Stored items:
★ ★ ★

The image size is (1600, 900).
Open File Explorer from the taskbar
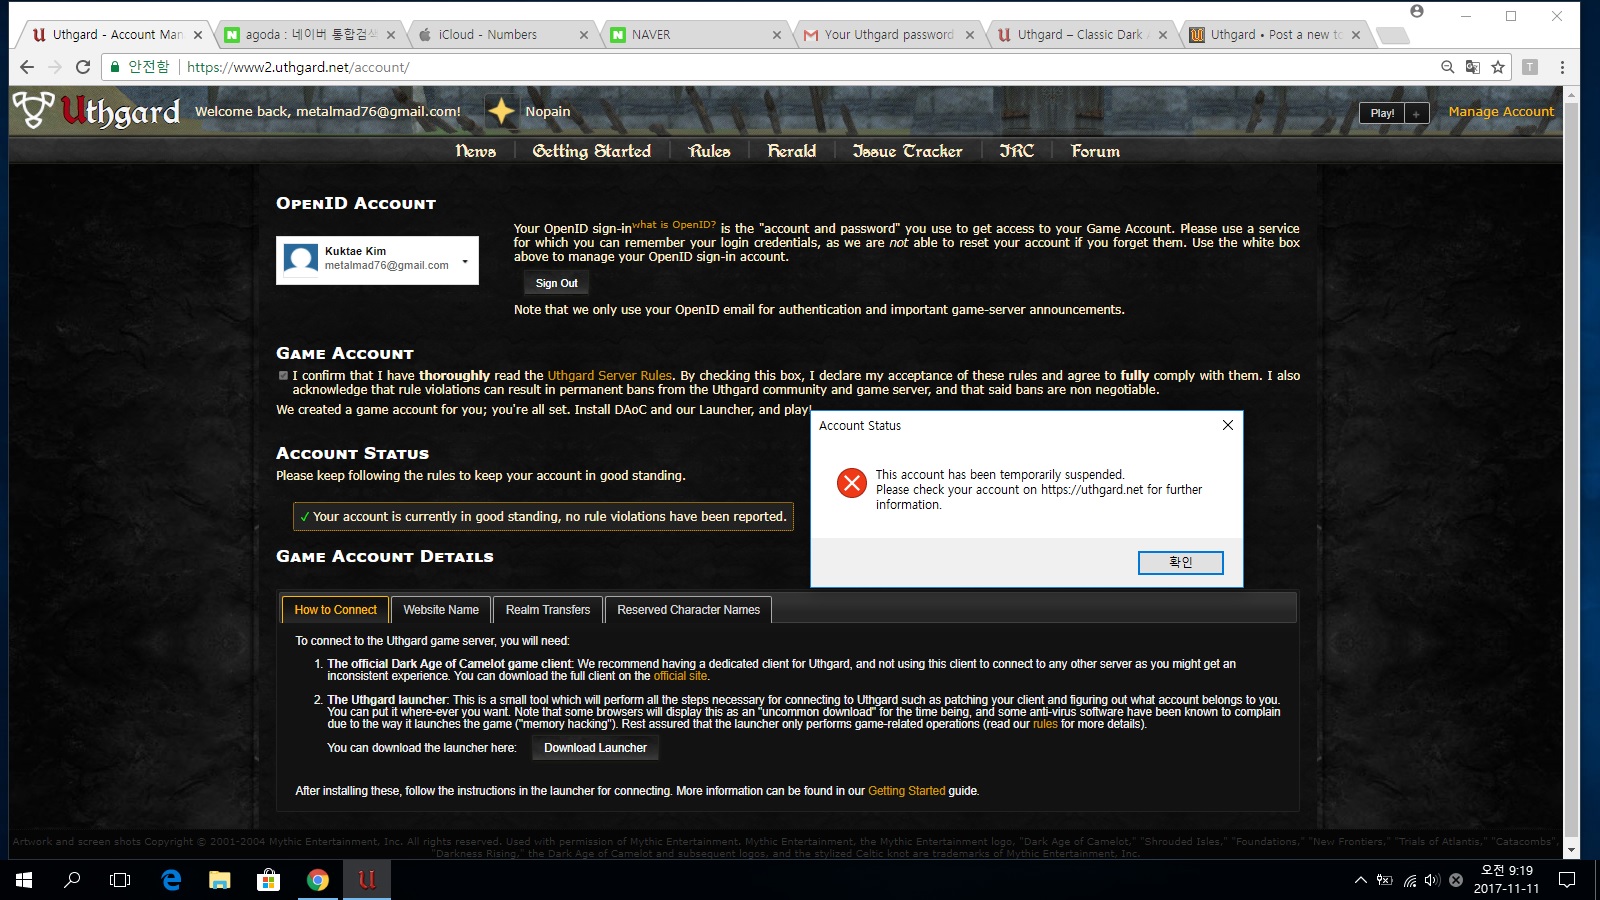pos(219,880)
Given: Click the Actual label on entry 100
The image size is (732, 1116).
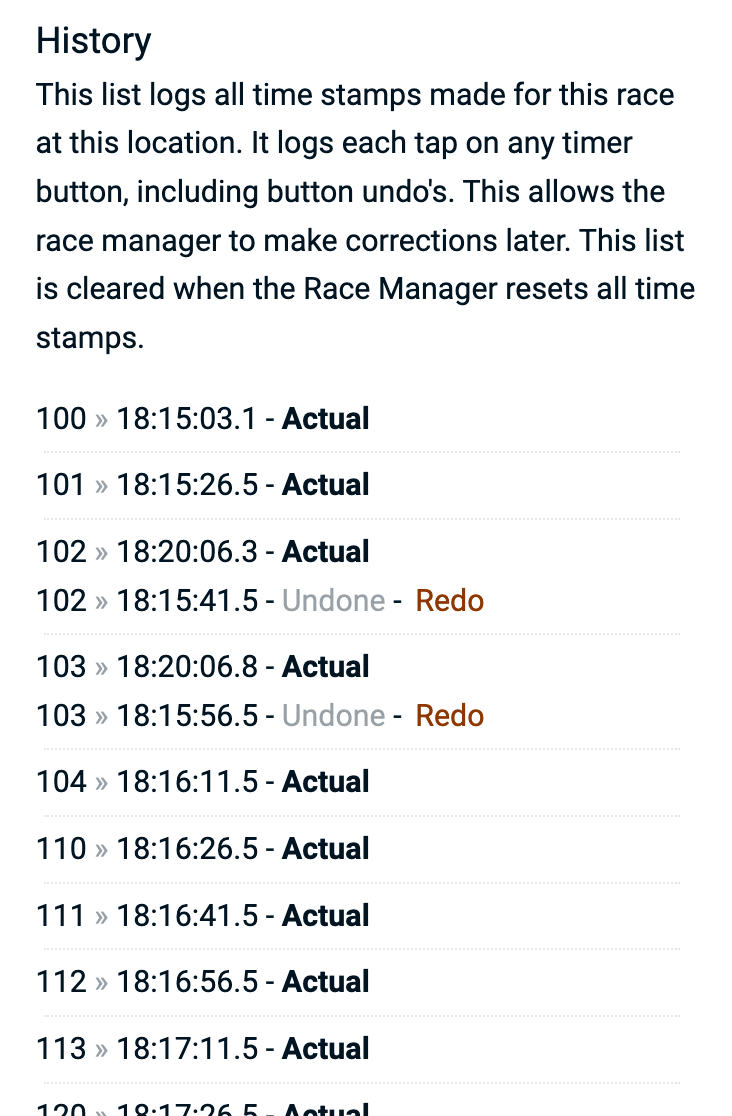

★ ★ ★

- **Exercise requirements**:
After locating the line with "Open File Explorer from the taskbar", transcribe it and the rest of the data above exactly as written, without any picture.

- **Task result**:
Open File Explorer from the taskbar
pos(219,880)
Given: Click the Actual label on entry 100
The image size is (732, 1116).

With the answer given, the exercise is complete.